# (téléphone) mobile, portable, portatif, cellulaire, etc.



## orlando09

Bonjour

Que pensez-vous du mot "mobile" pour téléphone portable en français? Je suis anglais, et je sais, bien sûr, ce que veut-dire "mobile" - en anglais ça veut dire "portable" (ou bien quelque chose qui se déplace, au lieu d'être basé dans un seul endroit). Cependant en français, traditionellement, un mobile est ce qu'on appelle "a motive" en anglais - une raison pour commettre un crime, n'est-ce-pas? Je ne vois pas la nécessaité d'utiliser un mot anglais quand il existe "portable"qui est un mot court, qui veut dire la même chose. Ou est-ce que je me trompe et en effet le mot "mobile" existait pour signifier "portable" déja en français? Peut-être de toute façon n'est-ce-pas trop important - je n'ai pas besoin d'essayer d'être plus français que les Français.

*Note des modérateurs :* Plusieurs fils ont été fusionnés pour créer celui-ci.


----------



## Punky Zoé

Il me semble que dire mobile en français pour un portable est un emprunt à l'anglais, mais peut-être que je me trompe.

Ceci dit portable est largement plus répandu que mobile.

Mobile a d'autres sens en Français (sans parler de l'adjectif) pour désigner tout ce qui bouge, et notamment  les constructions légères qui bougent avec le vent.


----------



## itka

Je ne sais pas si j'ai bien compris. Tu veux dire qu'il y a des gens qui emploient "mobile" pour désigner un téléphone "portable" ?

Exercice court:
Condensez sous forme de liste le paragraphe du fil de discussion qui commence par « Que pensez-vous du mot "mobile" », sans perdre ses faits principaux. Seul le fil de discussion sert de source pour répondre.

Extrait de données:
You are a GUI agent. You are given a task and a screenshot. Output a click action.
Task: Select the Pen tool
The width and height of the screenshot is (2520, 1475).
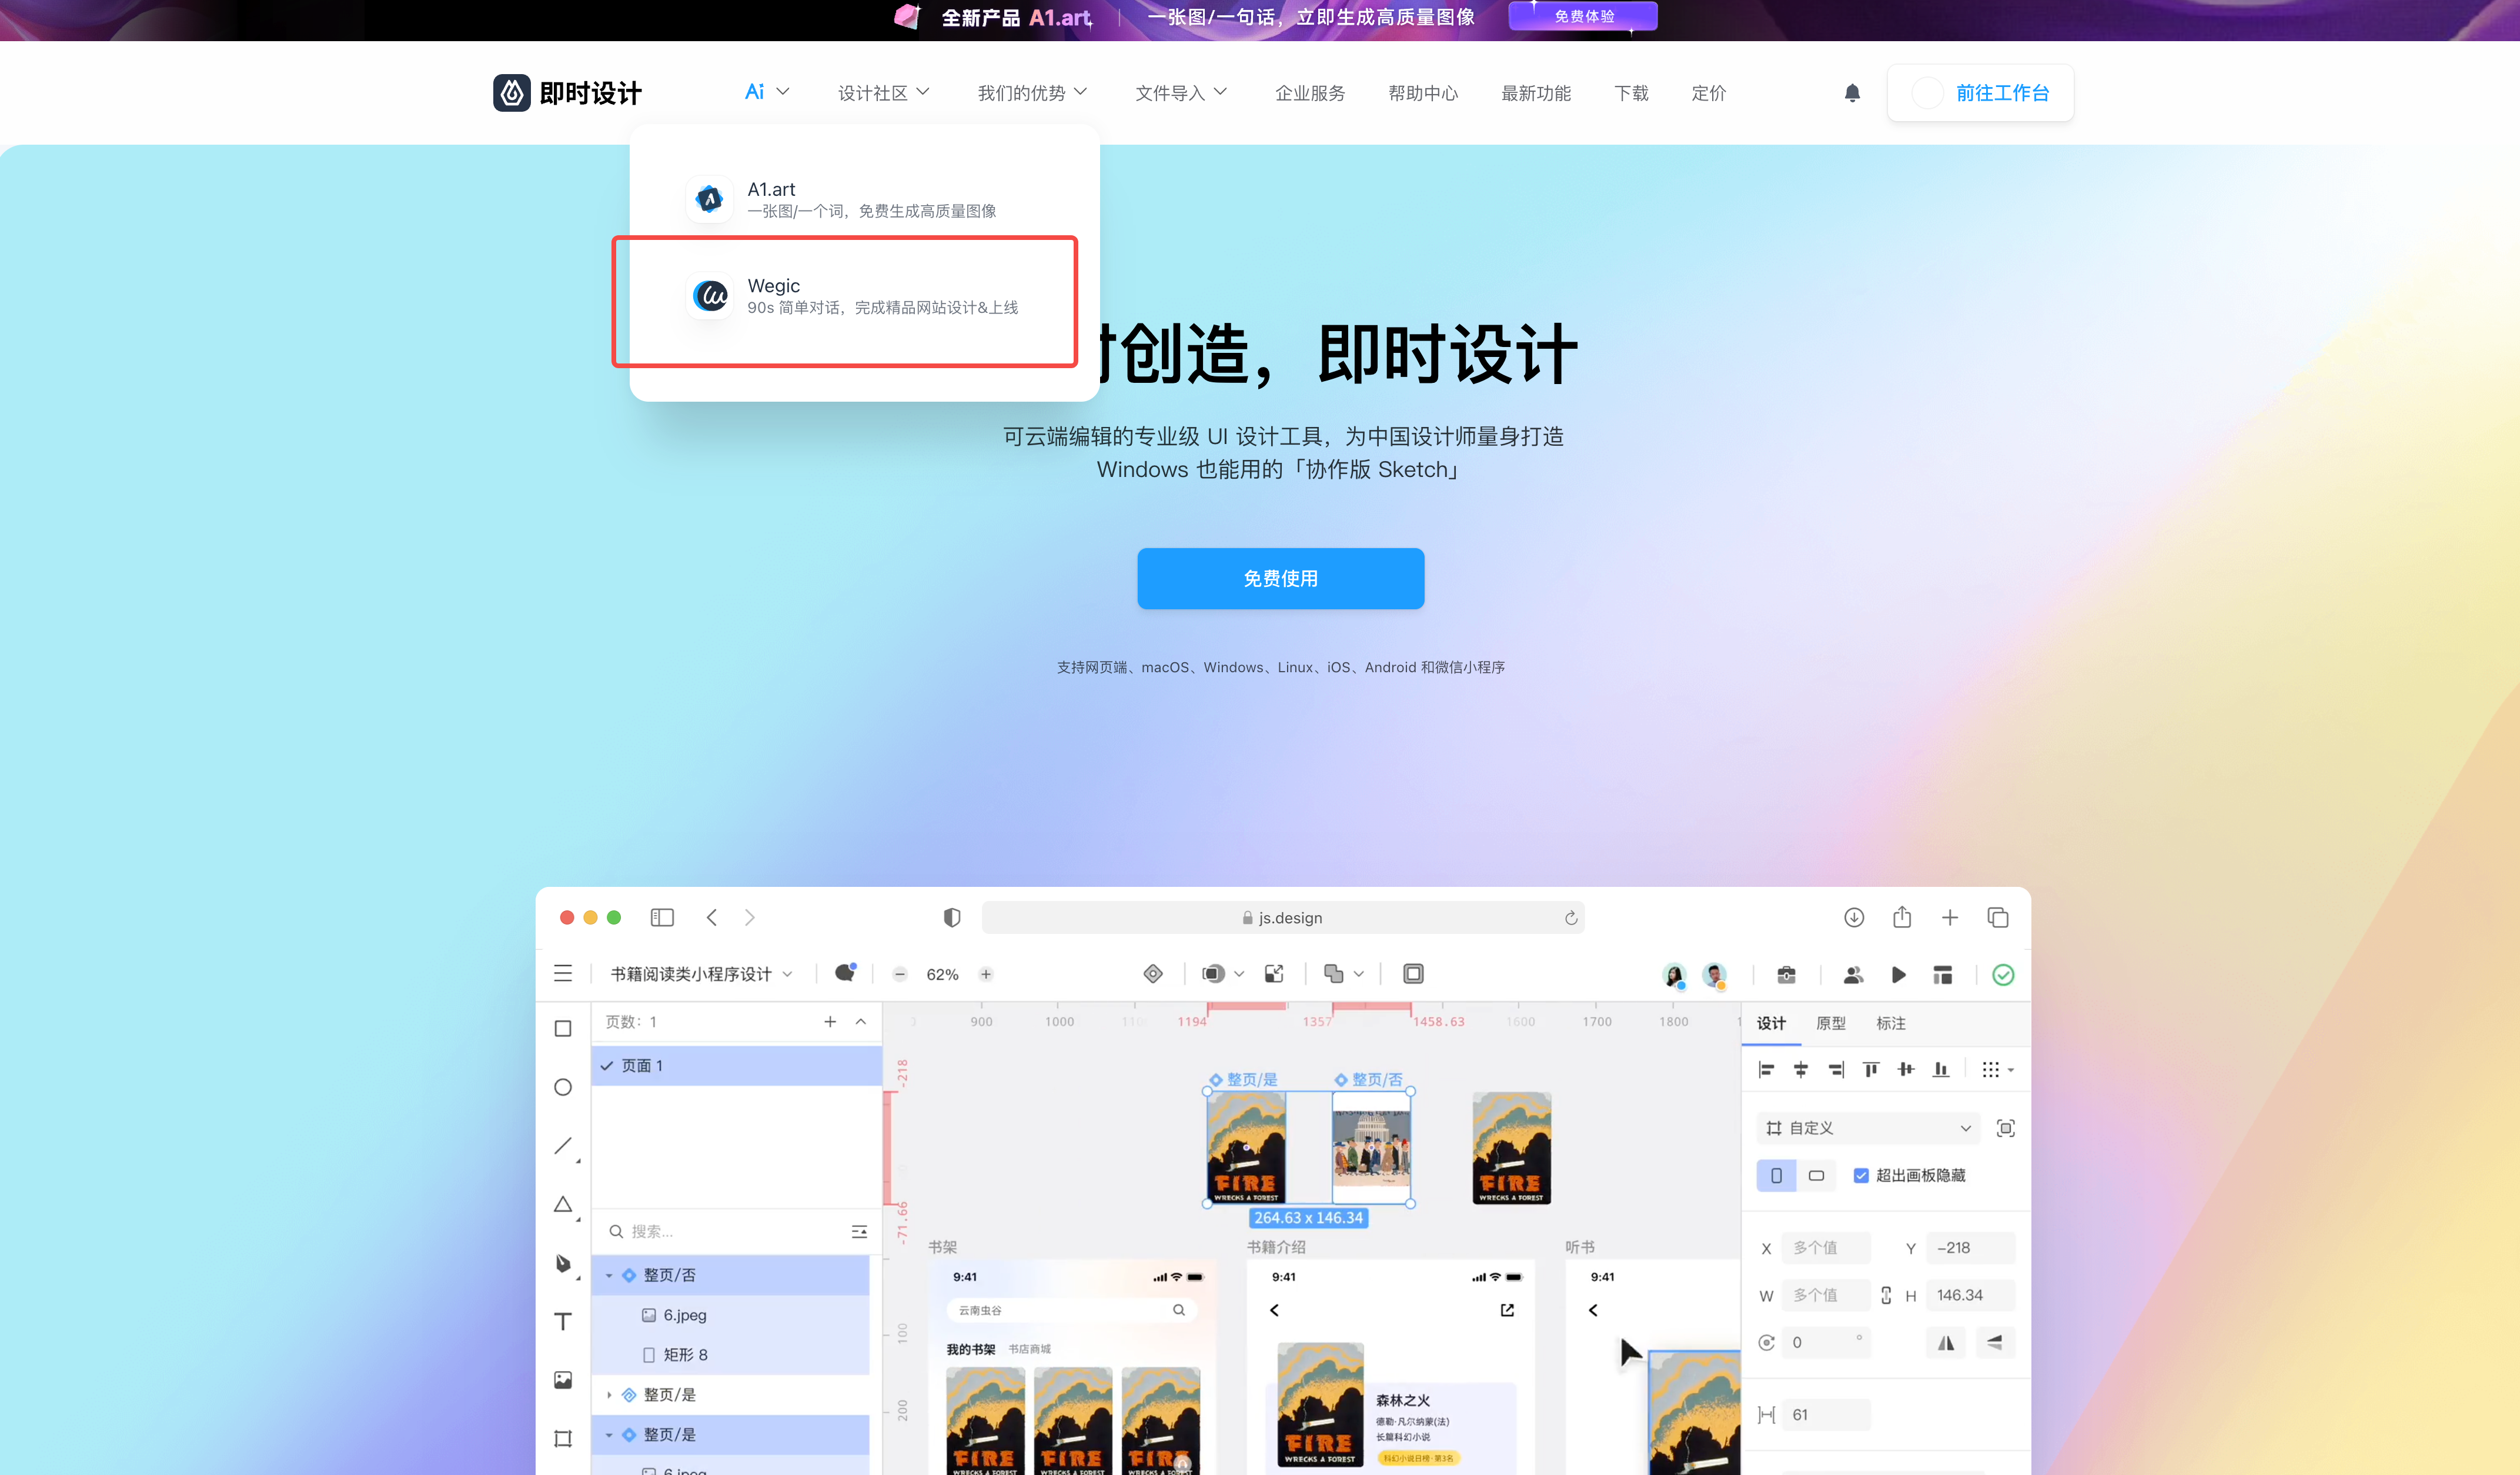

Solution:
- Question posée : que penser du mot « mobile » pour désigner un téléphone portable en français ?
- L'auteur du message est anglais. En anglais, « mobile » veut dire « portable », ou qualifie ce qui se déplace au lieu de rester en un seul endroit.
- En français, un mobile désigne traditionnellement ce que l'anglais appelle « a motive », c'est-à-dire une raison de commettre un crime.
- Un mot anglais ne paraît pas nécessaire, puisque « portable » existe, est court et a le même sens.
- Il reste possible que « mobile » ait déjà eu ce sens en français.
- La question n'est peut-être pas très importante : inutile de vouloir être plus français que les Français.